New Directions: Federal Education Policy in the Twenty-First Century
March 1, 1999
Marci Kanstoroom and Chester E. Finn, Jr.
Editors
Published By
The Thomas B. Fordham Foundation
In Cooperation With
The Manhattan Institute

March 1999
Contents
- Foreword
- Preface
- Chapter Summaries
- Overview: Thirty-Four Years of Dashed Hopes
- Today's Programs: How Well Do They Work?
- Title I: Despite the Best of Intentions
- Title I: Wrong Help at the Wrong Time
- Title II: Does Professional Development Work?
- Title IV: Neither Safe nor Drug-Free
- School-to-Work: Right Problem, Wrong Solution
- Beyond the Beltway: The Case for Change
- Michigan: Setting Priorities Straight
- Arizona: Back Off, Washington
- Pennsylvania: Vesting Power in the People
- Colorado: Trust but Verify
- Houston: Washington...We Have a Problem
- New Directions: Federal Education Policy in the Twenty-First Century
- Student Performance: The National Agenda in Education
- Getting It Right the Eighth Time: Reinventing the Federal Role
- Contributors
Foreword
As we enter 1999, polls show that education remains the number one issue on voters' minds, and elected officials at every level of government are eager to get in on the action. Promising to make our schools better is as American as mom and apple pie. Who could oppose efforts by the President and Congress to turn failing schools around and ensure that every student has a qualified teacher?
With the thirty-four year old Elementary and Secondary Education Act (ESEA) up for reauthorization this year, politicians in Washington are already proposing some brand-new programs to add to the mix of sixty plus that already occupy ESEA alone. But are more programs from Washington what our schools really need? More controls? More regulations? Might there be a different way to think about federal education policy? Perhaps even a better way?

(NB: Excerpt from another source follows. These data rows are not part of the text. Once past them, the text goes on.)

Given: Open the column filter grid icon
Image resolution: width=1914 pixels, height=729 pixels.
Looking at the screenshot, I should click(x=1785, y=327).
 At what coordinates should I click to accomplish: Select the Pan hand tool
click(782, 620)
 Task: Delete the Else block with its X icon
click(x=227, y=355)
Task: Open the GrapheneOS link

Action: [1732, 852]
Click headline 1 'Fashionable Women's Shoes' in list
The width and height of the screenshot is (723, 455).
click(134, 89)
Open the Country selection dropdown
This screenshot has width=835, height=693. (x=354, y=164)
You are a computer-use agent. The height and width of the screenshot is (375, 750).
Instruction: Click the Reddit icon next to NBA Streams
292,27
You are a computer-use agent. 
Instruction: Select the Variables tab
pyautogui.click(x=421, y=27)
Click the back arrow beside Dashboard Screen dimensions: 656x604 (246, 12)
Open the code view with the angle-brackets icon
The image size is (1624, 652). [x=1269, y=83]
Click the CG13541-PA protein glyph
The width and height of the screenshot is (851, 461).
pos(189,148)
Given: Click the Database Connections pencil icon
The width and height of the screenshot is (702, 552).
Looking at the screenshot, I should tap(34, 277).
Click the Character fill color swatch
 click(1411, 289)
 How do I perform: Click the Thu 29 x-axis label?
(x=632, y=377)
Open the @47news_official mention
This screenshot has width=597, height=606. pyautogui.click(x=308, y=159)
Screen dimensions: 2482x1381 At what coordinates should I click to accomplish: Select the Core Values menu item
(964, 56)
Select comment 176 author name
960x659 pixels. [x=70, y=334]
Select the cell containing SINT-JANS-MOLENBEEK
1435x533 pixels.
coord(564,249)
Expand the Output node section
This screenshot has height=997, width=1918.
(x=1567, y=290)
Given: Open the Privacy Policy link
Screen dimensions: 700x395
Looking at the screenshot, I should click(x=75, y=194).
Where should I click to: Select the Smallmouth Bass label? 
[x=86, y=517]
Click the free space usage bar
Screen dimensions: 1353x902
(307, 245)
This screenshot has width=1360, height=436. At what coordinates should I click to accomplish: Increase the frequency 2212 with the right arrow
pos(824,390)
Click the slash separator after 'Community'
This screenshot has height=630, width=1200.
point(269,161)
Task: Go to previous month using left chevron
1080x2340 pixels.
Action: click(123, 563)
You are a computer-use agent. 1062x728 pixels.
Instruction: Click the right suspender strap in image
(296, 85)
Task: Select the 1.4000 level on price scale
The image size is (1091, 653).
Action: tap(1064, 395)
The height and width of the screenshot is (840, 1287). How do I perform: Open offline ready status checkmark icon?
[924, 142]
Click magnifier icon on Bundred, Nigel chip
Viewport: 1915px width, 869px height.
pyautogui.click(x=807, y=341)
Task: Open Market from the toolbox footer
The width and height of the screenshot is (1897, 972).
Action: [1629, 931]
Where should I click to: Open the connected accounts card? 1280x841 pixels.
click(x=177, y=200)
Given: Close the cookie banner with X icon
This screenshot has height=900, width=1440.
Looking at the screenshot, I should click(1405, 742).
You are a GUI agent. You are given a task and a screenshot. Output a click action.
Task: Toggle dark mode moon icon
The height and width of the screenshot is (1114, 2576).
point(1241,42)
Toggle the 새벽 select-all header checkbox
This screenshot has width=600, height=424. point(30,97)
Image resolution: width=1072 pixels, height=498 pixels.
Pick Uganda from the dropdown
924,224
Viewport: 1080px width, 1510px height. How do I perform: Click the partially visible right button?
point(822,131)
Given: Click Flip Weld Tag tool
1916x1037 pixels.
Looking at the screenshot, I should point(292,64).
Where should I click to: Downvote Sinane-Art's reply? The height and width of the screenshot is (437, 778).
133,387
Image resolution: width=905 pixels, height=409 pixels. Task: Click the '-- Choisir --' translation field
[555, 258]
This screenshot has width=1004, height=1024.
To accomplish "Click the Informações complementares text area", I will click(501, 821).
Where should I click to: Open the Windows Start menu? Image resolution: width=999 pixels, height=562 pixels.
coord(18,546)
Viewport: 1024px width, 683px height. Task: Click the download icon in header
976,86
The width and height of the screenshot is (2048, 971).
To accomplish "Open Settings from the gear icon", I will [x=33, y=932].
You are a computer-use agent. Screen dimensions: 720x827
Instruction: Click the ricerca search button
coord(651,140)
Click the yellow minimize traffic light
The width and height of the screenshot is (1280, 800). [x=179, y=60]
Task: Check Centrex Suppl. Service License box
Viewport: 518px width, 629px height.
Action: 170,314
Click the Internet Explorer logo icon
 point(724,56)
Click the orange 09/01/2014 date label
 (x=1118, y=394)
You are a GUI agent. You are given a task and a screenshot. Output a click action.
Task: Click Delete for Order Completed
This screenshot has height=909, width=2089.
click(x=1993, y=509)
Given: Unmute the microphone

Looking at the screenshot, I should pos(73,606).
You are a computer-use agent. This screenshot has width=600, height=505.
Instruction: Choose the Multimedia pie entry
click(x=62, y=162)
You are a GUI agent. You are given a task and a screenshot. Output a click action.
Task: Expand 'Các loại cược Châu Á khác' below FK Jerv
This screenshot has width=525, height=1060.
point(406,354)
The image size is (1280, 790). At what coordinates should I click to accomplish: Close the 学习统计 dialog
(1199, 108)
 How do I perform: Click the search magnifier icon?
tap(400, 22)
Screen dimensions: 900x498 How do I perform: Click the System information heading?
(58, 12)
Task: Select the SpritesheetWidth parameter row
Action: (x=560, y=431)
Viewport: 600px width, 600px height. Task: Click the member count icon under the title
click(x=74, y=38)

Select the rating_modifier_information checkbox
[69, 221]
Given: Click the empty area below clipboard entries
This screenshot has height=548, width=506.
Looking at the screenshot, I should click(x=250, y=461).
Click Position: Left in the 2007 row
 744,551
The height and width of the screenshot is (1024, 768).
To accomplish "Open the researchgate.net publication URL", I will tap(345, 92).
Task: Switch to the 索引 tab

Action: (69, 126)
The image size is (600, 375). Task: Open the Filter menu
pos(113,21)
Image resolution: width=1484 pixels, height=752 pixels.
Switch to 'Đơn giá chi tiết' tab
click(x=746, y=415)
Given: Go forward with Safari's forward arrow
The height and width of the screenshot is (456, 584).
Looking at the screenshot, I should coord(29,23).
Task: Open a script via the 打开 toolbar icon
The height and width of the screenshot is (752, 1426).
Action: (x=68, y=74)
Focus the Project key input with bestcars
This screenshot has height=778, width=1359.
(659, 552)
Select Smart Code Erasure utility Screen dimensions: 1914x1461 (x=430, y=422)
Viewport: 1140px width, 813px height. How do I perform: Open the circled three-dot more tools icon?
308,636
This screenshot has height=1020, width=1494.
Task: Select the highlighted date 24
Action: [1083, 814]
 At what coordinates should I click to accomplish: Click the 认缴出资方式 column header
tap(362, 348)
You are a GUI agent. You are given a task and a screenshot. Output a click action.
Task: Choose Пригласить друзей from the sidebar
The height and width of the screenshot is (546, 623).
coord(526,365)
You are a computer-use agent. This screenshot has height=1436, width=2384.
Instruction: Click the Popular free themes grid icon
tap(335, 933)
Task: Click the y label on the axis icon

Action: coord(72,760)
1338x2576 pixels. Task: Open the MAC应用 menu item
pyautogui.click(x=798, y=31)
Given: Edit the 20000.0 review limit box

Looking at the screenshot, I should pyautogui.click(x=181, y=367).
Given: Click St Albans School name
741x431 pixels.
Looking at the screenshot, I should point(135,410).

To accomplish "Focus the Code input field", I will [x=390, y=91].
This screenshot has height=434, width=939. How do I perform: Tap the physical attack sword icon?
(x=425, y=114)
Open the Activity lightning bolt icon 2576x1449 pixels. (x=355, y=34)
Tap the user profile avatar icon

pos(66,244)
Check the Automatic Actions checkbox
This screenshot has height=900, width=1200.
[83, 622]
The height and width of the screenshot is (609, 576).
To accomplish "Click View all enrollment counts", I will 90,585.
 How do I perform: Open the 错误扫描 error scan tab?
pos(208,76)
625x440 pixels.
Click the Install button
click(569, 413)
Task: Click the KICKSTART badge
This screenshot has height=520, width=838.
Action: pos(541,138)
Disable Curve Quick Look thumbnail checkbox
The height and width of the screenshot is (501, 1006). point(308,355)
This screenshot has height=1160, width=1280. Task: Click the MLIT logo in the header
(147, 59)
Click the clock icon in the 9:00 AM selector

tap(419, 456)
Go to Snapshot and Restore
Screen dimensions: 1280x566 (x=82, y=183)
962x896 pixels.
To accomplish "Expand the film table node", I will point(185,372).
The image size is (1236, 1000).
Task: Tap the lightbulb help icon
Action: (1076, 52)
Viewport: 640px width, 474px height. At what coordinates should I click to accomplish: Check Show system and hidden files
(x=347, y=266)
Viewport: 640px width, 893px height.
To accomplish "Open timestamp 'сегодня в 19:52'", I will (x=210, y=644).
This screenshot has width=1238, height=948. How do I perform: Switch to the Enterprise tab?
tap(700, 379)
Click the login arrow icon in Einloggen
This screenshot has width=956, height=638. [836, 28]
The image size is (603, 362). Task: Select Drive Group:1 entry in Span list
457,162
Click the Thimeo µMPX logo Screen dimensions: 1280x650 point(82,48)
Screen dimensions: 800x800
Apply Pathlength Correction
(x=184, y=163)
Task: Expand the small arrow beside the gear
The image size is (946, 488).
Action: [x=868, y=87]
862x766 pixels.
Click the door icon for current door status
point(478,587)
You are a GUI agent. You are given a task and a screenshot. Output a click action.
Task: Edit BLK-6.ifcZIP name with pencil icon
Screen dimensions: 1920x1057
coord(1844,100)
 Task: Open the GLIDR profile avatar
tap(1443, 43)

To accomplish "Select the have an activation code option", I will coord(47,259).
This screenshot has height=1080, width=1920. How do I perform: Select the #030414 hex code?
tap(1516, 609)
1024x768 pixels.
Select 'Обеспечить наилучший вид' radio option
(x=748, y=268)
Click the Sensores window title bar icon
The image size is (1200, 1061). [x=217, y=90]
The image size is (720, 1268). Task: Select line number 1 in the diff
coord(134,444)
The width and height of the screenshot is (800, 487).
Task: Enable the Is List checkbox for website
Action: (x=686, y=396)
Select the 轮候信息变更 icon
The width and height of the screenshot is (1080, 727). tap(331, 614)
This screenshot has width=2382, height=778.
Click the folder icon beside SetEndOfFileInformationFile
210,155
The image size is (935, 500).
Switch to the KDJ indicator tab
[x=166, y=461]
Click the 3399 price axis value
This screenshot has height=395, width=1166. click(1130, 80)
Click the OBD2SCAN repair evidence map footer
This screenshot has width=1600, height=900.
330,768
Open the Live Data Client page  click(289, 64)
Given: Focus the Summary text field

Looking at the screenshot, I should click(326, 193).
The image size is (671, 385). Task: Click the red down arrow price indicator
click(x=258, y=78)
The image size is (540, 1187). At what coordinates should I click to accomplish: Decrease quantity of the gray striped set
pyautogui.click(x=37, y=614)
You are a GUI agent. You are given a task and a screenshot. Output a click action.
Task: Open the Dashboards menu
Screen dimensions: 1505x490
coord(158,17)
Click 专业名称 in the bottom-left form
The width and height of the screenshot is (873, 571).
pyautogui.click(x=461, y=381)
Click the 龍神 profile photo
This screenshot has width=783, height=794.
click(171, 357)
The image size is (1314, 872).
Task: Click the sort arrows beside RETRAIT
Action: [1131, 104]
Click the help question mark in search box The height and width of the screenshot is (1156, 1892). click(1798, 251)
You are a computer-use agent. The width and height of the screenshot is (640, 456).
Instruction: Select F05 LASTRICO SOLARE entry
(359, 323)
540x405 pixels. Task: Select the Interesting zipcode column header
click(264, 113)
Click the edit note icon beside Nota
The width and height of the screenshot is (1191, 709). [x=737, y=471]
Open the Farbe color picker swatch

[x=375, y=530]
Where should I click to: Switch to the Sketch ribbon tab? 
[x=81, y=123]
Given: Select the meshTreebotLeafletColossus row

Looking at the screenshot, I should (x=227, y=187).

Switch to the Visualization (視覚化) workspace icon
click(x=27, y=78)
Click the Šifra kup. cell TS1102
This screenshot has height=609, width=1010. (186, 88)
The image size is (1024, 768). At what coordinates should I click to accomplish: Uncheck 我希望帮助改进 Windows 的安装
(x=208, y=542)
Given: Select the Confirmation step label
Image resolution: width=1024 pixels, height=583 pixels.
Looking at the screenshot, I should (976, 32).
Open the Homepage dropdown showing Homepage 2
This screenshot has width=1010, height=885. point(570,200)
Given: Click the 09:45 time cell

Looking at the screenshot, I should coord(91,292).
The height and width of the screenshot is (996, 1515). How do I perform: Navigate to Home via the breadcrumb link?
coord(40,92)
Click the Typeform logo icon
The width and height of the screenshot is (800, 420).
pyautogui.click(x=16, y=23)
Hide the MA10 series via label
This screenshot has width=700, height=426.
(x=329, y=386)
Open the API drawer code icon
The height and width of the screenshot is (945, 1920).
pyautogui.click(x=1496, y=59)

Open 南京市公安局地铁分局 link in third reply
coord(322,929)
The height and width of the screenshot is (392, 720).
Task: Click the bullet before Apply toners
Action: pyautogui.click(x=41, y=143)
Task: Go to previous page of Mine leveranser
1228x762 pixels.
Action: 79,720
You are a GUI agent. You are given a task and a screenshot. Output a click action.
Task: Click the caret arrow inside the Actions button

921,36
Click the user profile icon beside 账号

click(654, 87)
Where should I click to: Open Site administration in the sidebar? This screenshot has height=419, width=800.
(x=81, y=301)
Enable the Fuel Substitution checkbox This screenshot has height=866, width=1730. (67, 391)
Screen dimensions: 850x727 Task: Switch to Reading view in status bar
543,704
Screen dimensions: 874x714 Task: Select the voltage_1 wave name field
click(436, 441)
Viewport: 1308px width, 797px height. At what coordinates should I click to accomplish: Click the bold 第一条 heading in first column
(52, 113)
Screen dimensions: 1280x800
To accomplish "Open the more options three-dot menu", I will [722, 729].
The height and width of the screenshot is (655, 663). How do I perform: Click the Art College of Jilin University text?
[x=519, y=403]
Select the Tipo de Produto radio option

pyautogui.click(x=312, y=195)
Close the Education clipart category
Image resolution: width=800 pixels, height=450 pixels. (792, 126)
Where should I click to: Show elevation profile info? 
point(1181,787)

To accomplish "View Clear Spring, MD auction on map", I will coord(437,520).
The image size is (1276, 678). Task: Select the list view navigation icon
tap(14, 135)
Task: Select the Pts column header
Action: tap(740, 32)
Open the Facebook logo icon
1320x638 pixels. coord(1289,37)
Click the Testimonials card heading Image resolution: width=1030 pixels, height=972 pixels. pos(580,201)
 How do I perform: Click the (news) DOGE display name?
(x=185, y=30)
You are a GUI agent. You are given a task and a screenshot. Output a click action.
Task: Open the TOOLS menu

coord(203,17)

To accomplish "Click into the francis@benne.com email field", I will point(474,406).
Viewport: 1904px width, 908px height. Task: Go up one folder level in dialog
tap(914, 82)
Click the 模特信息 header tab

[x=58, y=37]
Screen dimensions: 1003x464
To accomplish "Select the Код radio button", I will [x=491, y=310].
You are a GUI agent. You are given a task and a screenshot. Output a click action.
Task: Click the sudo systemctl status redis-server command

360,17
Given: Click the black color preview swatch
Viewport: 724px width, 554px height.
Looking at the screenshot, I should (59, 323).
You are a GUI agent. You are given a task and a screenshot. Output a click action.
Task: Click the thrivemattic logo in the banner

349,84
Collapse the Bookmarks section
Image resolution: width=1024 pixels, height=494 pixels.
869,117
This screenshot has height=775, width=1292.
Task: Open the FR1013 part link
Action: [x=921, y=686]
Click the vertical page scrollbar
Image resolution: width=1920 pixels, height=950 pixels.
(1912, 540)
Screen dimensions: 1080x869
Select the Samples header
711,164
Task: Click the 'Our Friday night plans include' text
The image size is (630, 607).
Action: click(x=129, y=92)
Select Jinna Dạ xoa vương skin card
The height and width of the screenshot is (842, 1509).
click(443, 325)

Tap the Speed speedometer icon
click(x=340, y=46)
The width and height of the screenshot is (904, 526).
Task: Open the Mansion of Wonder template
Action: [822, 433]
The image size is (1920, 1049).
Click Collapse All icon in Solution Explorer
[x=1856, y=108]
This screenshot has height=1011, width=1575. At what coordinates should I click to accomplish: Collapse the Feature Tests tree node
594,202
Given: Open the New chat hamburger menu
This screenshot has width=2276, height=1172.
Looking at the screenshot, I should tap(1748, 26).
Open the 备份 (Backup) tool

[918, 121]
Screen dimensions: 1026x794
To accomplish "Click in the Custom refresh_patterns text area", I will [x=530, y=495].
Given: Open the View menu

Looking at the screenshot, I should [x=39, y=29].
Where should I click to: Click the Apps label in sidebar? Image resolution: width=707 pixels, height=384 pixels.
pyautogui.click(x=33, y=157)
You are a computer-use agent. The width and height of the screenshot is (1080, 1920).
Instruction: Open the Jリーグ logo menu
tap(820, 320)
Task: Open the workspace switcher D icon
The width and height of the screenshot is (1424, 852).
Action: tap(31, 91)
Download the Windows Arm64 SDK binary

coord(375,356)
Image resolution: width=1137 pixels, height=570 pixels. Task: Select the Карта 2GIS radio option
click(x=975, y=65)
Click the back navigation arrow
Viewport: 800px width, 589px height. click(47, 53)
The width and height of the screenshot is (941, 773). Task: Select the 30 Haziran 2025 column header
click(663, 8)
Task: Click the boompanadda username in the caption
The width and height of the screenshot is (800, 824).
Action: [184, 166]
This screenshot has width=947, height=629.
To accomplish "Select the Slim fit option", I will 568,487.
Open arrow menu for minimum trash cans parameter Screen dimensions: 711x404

The contributors to this volume -- a remarkable gathering of governors, state education chiefs, noted education experts, and journalists -- here take a close look at how today's federal education programs work. They paint a generally bleak picture. Developed in an era when U.S. schools faced radically different problems than they face today, the present array of ESEA programs is badly outdated. Instead of promoting the cause of better schools, these programs have begun to function as obstacles to the efforts of reform-minded states and schools.
The goal of the essays in this book is not to get Washington out of the education business, nor to slash, burn, or abolish anything, but to help envision a bold alternative to the existing federal role in education. The ESEA reauthorization cycle presents the nation with an opportunity to think anew, to imagine something different and, we believe, better for America's children, including especially the neediest among them. The essays in this volume provide a guide to how the federal role in education can be reinvented.
The book is divided into three parts: overviews of the federal role and how to rethink it, case studies that analyze the effectiveness of some of today's most prominent programs, and short essays describing how the present federal role appears from the perspectives of states and cities. Abstracts of the papers appear in the "Chapter Summaries" section that follows Rev. Flake's preface and again at the beginning of each chapter. Brief biographical sketches of the contributors appear at the end of the book.
To my delight, this volume is a joint product -- the first such -- of the Thomas B. Fordham Foundation and the Manhattan Institute, a prominent research center with a special interest in urban affairs and education reform. As Rev. Floyd Flake, former Democratic congressman from Queens, notes in the preface, the story of the federal government's role in education is in many respects the story of a sincere but sorely flawed attempt to ensure equal educational opportunities for low-income children. The plight of children in New York City (and other large urban school districts) who are trapped in ineffective and often dangerous schools is what gives special urgency to the need to reinvent the federal role in education.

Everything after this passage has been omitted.